Working on a sermon last week I found a wonderful piece on contemplation. Walter Burghardt makes some comments about how to realize the capacity to discover the Holy - for contemplation. Here is another one.
...develop a feeling for festivity. Festivity...resides in activity that is meaningful in itself - not tied to goals. It calls for renunciation: you must take usable time and withdraw it from utility - and this out of love, whose expression is joy. Festivity is a yes to the world, to the reality of things, to the existence of woman and man, to the world's Creator.

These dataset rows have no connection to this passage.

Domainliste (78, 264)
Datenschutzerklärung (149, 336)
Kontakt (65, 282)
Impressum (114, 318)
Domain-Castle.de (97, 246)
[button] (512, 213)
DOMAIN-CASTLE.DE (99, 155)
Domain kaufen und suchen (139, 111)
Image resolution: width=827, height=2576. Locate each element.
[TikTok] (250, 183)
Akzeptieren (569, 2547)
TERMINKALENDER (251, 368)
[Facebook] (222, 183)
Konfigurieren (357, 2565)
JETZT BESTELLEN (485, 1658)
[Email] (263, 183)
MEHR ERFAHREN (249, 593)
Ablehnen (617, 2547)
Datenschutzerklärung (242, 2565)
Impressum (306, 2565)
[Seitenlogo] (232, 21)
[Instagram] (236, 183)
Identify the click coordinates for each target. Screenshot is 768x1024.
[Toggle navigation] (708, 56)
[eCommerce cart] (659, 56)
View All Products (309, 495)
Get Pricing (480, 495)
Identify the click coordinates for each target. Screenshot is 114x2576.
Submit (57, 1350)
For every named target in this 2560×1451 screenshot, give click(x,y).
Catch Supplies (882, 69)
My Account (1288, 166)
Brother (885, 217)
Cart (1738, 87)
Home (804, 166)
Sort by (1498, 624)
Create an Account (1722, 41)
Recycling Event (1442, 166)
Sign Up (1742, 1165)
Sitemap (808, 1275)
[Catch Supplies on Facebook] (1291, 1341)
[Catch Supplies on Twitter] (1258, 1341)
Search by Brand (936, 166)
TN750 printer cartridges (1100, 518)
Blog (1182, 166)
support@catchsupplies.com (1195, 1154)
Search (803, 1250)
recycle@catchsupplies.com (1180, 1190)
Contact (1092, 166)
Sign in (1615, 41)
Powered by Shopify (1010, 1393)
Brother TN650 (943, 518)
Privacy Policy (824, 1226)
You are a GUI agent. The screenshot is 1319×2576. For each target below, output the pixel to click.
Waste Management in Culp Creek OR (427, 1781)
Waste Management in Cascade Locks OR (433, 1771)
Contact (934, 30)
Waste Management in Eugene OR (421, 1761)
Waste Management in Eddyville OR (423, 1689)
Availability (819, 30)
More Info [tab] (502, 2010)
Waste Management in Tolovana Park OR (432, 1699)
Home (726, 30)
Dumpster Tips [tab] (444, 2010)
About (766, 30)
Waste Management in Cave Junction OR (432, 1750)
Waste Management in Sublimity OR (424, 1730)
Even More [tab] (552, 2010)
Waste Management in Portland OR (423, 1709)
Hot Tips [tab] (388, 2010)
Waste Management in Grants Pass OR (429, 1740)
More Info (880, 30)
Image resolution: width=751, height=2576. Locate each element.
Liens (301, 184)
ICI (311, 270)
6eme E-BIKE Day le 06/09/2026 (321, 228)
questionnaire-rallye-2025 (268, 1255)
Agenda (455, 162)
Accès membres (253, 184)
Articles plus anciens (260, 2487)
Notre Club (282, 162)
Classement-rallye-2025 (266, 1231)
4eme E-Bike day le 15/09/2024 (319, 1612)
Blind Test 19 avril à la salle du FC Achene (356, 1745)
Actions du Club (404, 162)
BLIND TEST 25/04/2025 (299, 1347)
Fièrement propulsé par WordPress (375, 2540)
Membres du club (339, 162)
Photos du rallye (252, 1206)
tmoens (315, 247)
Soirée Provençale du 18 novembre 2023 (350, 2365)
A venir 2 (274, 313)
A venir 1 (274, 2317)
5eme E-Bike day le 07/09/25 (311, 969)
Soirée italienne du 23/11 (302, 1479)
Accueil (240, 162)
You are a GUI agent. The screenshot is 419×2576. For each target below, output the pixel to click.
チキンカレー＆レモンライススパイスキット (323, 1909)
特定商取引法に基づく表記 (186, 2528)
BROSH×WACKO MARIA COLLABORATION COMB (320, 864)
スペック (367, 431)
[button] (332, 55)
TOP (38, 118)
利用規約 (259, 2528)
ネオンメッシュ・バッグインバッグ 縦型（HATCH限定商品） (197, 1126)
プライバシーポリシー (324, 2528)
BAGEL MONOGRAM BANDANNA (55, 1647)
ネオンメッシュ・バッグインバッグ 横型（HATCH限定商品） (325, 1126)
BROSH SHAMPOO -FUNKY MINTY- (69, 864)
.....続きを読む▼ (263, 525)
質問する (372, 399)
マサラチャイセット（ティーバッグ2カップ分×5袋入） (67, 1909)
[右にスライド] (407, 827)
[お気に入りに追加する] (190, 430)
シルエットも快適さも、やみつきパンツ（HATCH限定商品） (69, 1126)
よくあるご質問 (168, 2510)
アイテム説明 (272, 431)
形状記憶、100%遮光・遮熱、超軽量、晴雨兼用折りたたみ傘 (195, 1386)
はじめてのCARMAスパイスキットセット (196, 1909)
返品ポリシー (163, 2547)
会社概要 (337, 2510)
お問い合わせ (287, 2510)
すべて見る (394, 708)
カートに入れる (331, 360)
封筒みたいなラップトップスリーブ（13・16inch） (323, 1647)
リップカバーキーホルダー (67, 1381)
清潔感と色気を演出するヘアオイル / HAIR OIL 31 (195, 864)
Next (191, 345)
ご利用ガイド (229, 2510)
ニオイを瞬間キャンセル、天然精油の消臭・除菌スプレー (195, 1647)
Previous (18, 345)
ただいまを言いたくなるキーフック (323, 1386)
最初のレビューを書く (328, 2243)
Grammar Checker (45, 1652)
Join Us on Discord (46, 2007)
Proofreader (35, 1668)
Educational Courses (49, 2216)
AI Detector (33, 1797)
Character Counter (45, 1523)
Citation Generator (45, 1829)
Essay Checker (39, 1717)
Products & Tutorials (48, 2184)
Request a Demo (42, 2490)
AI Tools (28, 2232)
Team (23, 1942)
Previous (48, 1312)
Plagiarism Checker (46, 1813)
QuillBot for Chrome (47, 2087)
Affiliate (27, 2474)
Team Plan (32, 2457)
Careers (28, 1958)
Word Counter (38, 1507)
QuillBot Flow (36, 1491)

I think the idea of taking "usable time" and removing it from utility is quite a vision. It take time as simple time and gives it back to us as a gift. No longer is a bit of time monitored for the sake of production. It is a gift. It may meant that all of the time in our day can be available to a bit of celebration. That doesn't mean something is not getting done. It simply means the time at hand is open to so much more than the price tag people put on it or the market rate that is available for such time. It would do all of us well if -in the middle of all the stuff that fills this day and tugs at us- we were able to see the festive as it is quite real and present in the everydayishness by which we so often run. I often find that it is difficult to pause and take hold of this "yes" when I am on my way from here to there - trying to get something done. Yes...to time taken to look again...smile again...and take another breath...and honor that which is all around us.
Connection: Well...join the festivities of the day!
For all the many ways life is a celebration of what is and what will be and what has been, O God we give you thanks. Amen.